Operações conjuntas realizadas pela Polícia Civil e pela EDP resultaram na identificação de fraudes no sistema de medição de energia elétrica nos municípios de Cachoeiro de Itapemirim e Fundão. As inspeções técnicas e policiais culminaram na condução de quatro pessoas em flagrante para as delegacias regionais por consumo irregular de eletricidade.

Em Cachoeiro de Itapemirim, a fiscalização concentrou-se na zona rural de Monte Líbano, em um restaurante que também sediava eventos sertanejos e cavalgadas. No estabelecimento, técnicos da distribuidora constataram uma ligação direta voltada ao abastecimento da área de festas, além de adulteração no relógio medidor. A fraude foi desfeita, o fornecimento foi interrompido e o proprietário do local foi detido e encaminhado à Delegacia Regional do município.

Já em Fundão, no bairro Praia Grande, a vistoria foi motivada por denúncias anônimas. No endereço fiscalizado, as equipes encontraram uma ligação clandestina interligada que abastecia simultaneamente três imóveis: uma distribuidora de bebidas, uma oficina mecânica e uma residência. A perícia técnica confirmou o funcionamento do desvio no momento da abordagem. Três pessoas foram detidas e levadas à Delegacia Regional de Aracruz. A operação recebeu o suporte do Departamento de Investigações Criminais (Deic) de Vitória e de peritos do Instituto de Criminalística.

Endurecimento de penas na legislação

As prisões ocorrem sob o reflexo da nova legislação federal (Lei nº 15.397/2026), em vigor desde 30 de abril, que ampliou a punição para o crime de furto de energia. A pena de reclusão foi elevada para o patamar de um a seis anos. O novo teto impede que delegados concedam fiança na delegacia durante o flagrante, obrigando os autuados a aguardarem a audiência de custódia perante o Poder Judiciário.

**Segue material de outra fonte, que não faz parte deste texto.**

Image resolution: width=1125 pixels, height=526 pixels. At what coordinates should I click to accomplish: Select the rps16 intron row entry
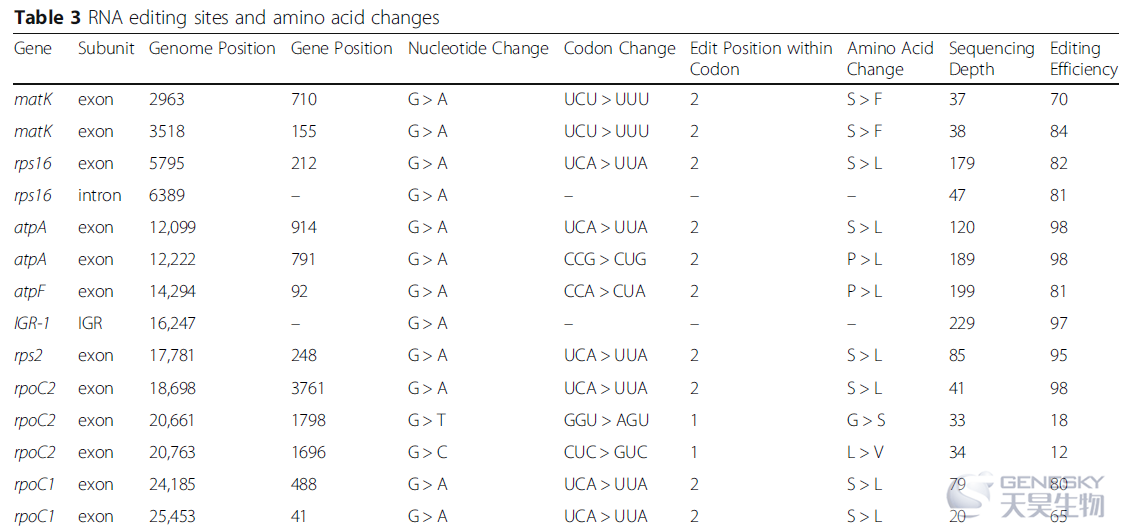coord(100,195)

Além do processo criminal, a EDP informou que os responsáveis responderão administrativamente junto à Agência Nacional de Energia Elétrica (Aneel) para o ressarcimento dos valores retroativos correspondentes à energia consumida e não faturada, somados aos custos operacionais de regularização. A concessionária alertou que ligações clandestinas geram sobrecarga na rede, provocando oscilações no abastecimento vizinho, curtos-circuitos e riscos de incêndio.